(Stored data entries)
▬▬▬▬▬▬▬▬▬▬

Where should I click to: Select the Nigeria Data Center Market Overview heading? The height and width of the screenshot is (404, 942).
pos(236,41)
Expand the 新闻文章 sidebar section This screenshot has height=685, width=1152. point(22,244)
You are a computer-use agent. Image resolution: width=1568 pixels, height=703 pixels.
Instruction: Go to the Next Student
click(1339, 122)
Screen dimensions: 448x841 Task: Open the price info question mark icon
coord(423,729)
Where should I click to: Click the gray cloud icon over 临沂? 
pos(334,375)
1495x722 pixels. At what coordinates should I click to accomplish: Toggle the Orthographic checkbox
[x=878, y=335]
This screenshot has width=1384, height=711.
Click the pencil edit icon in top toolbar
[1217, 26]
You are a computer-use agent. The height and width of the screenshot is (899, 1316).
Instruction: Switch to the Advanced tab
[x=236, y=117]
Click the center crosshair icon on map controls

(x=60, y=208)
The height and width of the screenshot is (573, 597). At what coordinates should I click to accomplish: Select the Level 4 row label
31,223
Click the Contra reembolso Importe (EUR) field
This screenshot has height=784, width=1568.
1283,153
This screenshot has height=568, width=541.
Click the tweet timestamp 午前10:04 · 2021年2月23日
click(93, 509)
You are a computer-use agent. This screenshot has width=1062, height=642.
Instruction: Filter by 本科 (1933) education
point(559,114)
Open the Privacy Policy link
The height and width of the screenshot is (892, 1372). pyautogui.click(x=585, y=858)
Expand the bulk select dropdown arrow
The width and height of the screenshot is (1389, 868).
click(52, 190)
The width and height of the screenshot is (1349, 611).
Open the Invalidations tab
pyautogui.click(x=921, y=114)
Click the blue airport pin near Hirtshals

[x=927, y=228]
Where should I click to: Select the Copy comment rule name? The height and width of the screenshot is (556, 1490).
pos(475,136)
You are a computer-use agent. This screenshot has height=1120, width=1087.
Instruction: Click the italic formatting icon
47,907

▬▬▬▬▬▬▬▬▬▬

▶ **EXERCISE DIRECTIONS**: Where a line of the entries contains the word "computer", copy that line.

▶ **EXERCISE RESPONSE**:
You are a computer-use agent. Image resolution: width=1568 pixels, height=703 pixels.
You are a computer-use agent. The height and width of the screenshot is (899, 1316).
You are a computer-use agent. This screenshot has width=1062, height=642.
You are a computer-use agent. This screenshot has height=1120, width=1087.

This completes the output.